WHAT THIS TASK INVOLVES
Restate each entry below word for word, without skipping any.

INFORMATION SUPPLIED
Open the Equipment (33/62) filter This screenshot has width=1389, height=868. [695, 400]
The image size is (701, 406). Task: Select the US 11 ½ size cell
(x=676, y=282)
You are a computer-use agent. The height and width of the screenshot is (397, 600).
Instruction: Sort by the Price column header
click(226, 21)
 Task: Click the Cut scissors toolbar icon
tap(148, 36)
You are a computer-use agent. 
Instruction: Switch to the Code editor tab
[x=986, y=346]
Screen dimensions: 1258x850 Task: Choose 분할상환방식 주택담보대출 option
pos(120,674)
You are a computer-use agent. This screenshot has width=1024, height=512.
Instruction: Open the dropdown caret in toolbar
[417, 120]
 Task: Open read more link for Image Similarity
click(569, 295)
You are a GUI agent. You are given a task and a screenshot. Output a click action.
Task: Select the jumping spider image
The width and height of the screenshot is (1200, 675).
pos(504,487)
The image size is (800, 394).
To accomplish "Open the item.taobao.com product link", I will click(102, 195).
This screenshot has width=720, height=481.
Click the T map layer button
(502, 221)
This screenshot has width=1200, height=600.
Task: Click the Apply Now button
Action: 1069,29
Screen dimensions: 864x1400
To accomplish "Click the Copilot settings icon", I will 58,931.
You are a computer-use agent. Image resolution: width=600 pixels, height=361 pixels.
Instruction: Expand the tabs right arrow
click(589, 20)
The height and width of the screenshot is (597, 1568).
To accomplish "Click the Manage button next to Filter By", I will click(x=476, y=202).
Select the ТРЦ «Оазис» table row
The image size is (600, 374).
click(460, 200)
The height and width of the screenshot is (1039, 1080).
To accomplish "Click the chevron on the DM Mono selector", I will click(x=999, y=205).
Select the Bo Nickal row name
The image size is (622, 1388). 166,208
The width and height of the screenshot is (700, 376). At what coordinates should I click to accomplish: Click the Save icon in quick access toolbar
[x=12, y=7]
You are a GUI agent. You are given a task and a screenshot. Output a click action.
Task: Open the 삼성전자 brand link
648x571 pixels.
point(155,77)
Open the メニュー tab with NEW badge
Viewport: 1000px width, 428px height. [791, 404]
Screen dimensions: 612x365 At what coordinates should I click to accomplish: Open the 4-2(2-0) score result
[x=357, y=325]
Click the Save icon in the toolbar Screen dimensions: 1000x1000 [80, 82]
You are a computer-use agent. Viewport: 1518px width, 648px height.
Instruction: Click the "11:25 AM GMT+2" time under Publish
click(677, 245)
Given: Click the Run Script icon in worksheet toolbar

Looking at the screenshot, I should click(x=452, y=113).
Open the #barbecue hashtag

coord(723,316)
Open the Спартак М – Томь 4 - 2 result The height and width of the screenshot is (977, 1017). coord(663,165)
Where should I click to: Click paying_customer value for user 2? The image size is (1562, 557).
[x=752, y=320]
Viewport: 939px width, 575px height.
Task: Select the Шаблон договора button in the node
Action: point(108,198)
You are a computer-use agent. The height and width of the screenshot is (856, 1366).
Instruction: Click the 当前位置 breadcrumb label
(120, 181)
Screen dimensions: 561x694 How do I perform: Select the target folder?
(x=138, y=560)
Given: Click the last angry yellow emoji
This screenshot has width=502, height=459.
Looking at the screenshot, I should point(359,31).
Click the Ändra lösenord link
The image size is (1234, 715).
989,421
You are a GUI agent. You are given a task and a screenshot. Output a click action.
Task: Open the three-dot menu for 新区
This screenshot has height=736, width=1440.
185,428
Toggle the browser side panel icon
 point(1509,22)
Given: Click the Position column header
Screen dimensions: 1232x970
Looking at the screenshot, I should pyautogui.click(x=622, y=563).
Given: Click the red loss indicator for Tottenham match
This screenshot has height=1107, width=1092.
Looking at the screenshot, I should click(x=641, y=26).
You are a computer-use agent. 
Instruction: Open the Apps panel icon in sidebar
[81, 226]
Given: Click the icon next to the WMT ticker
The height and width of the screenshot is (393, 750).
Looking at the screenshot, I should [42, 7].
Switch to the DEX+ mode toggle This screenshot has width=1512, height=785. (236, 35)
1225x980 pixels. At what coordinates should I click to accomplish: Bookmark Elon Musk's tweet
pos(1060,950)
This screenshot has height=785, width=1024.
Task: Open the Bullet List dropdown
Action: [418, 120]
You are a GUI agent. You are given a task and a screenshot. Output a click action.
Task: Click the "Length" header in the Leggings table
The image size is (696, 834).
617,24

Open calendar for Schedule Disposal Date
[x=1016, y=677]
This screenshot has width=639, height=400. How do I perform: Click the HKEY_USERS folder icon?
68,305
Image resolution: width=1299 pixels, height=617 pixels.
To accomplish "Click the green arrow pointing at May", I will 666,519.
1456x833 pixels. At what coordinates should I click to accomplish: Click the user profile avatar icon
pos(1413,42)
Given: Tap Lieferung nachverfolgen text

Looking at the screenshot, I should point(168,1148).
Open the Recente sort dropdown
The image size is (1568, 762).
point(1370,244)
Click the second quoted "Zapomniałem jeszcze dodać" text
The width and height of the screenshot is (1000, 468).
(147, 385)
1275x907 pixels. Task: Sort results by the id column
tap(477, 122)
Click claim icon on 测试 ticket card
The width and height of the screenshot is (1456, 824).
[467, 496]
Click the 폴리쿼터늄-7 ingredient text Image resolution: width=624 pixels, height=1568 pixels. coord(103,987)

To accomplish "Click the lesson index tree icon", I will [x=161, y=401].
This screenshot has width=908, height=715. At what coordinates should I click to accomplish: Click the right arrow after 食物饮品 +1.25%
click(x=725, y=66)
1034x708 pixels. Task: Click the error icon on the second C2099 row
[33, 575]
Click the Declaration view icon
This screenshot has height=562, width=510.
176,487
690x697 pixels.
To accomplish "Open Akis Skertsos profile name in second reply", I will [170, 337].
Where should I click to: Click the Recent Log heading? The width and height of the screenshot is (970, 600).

TASK SOLUTION
Open the Equipment (33/62) filter This screenshot has width=1389, height=868. [695, 400]
The image size is (701, 406). Task: Select the US 11 ½ size cell
(x=676, y=282)
You are a computer-use agent. The height and width of the screenshot is (397, 600).
Instruction: Sort by the Price column header
click(226, 21)
 Task: Click the Cut scissors toolbar icon
tap(148, 36)
You are a computer-use agent. 
Instruction: Switch to the Code editor tab
[x=986, y=346]
Screen dimensions: 1258x850 Task: Choose 분할상환방식 주택담보대출 option
pos(120,674)
You are a computer-use agent. This screenshot has width=1024, height=512.
Instruction: Open the dropdown caret in toolbar
[417, 120]
 Task: Open read more link for Image Similarity
click(569, 295)
You are a GUI agent. You are given a task and a screenshot. Output a click action.
Task: Select the jumping spider image
The width and height of the screenshot is (1200, 675).
pos(504,487)
The image size is (800, 394).
To accomplish "Open the item.taobao.com product link", I will click(102, 195).
This screenshot has width=720, height=481.
Click the T map layer button
(502, 221)
This screenshot has width=1200, height=600.
Task: Click the Apply Now button
Action: 1069,29
Screen dimensions: 864x1400
To accomplish "Click the Copilot settings icon", I will 58,931.
You are a computer-use agent. Image resolution: width=600 pixels, height=361 pixels.
Instruction: Expand the tabs right arrow
click(589, 20)
The height and width of the screenshot is (597, 1568).
To accomplish "Click the Manage button next to Filter By", I will click(x=476, y=202).
Select the ТРЦ «Оазис» table row
The image size is (600, 374).
click(460, 200)
The height and width of the screenshot is (1039, 1080).
To accomplish "Click the chevron on the DM Mono selector", I will click(x=999, y=205).
Select the Bo Nickal row name
The image size is (622, 1388). 166,208
The width and height of the screenshot is (700, 376). At what coordinates should I click to accomplish: Click the Save icon in quick access toolbar
[x=12, y=7]
You are a GUI agent. You are given a task and a screenshot. Output a click action.
Task: Open the 삼성전자 brand link
648x571 pixels.
point(155,77)
Open the メニュー tab with NEW badge
Viewport: 1000px width, 428px height. [791, 404]
Screen dimensions: 612x365 At what coordinates should I click to accomplish: Open the 4-2(2-0) score result
[x=357, y=325]
Click the Save icon in the toolbar Screen dimensions: 1000x1000 [80, 82]
You are a computer-use agent. Viewport: 1518px width, 648px height.
Instruction: Click the "11:25 AM GMT+2" time under Publish
click(677, 245)
Given: Click the Run Script icon in worksheet toolbar

Looking at the screenshot, I should click(x=452, y=113).
Open the #barbecue hashtag

coord(723,316)
Open the Спартак М – Томь 4 - 2 result The height and width of the screenshot is (977, 1017). coord(663,165)
Where should I click to: Click paying_customer value for user 2? The image size is (1562, 557).
[x=752, y=320]
Viewport: 939px width, 575px height.
Task: Select the Шаблон договора button in the node
Action: point(108,198)
You are a computer-use agent. The height and width of the screenshot is (856, 1366).
Instruction: Click the 当前位置 breadcrumb label
(120, 181)
Screen dimensions: 561x694 How do I perform: Select the target folder?
(x=138, y=560)
Given: Click the last angry yellow emoji
This screenshot has width=502, height=459.
Looking at the screenshot, I should point(359,31).
Click the Ändra lösenord link
The image size is (1234, 715).
989,421
You are a GUI agent. You are given a task and a screenshot. Output a click action.
Task: Open the three-dot menu for 新区
This screenshot has height=736, width=1440.
185,428
Toggle the browser side panel icon
 point(1509,22)
Given: Click the Position column header
Screen dimensions: 1232x970
Looking at the screenshot, I should pyautogui.click(x=622, y=563).
Given: Click the red loss indicator for Tottenham match
This screenshot has height=1107, width=1092.
Looking at the screenshot, I should click(x=641, y=26).
You are a computer-use agent. 
Instruction: Open the Apps panel icon in sidebar
[81, 226]
Given: Click the icon next to the WMT ticker
The height and width of the screenshot is (393, 750).
Looking at the screenshot, I should [42, 7].
Switch to the DEX+ mode toggle This screenshot has width=1512, height=785. (236, 35)
1225x980 pixels. At what coordinates should I click to accomplish: Bookmark Elon Musk's tweet
pos(1060,950)
This screenshot has height=785, width=1024.
Task: Open the Bullet List dropdown
Action: [418, 120]
You are a GUI agent. You are given a task and a screenshot. Output a click action.
Task: Click the "Length" header in the Leggings table
The image size is (696, 834).
617,24

Open calendar for Schedule Disposal Date
[x=1016, y=677]
This screenshot has width=639, height=400. How do I perform: Click the HKEY_USERS folder icon?
68,305
Image resolution: width=1299 pixels, height=617 pixels.
To accomplish "Click the green arrow pointing at May", I will 666,519.
1456x833 pixels. At what coordinates should I click to accomplish: Click the user profile avatar icon
pos(1413,42)
Given: Tap Lieferung nachverfolgen text

Looking at the screenshot, I should point(168,1148).
Open the Recente sort dropdown
The image size is (1568, 762).
point(1370,244)
Click the second quoted "Zapomniałem jeszcze dodać" text
The width and height of the screenshot is (1000, 468).
(147, 385)
1275x907 pixels. Task: Sort results by the id column
tap(477, 122)
Click claim icon on 测试 ticket card
The width and height of the screenshot is (1456, 824).
[467, 496]
Click the 폴리쿼터늄-7 ingredient text Image resolution: width=624 pixels, height=1568 pixels. coord(103,987)

To accomplish "Click the lesson index tree icon", I will [x=161, y=401].
This screenshot has width=908, height=715. At what coordinates should I click to accomplish: Click the right arrow after 食物饮品 +1.25%
click(x=725, y=66)
1034x708 pixels. Task: Click the error icon on the second C2099 row
[33, 575]
Click the Declaration view icon
This screenshot has height=562, width=510.
176,487
690x697 pixels.
To accomplish "Open Akis Skertsos profile name in second reply", I will [170, 337].
Where should I click to: Click the Recent Log heading? The width and height of the screenshot is (970, 600).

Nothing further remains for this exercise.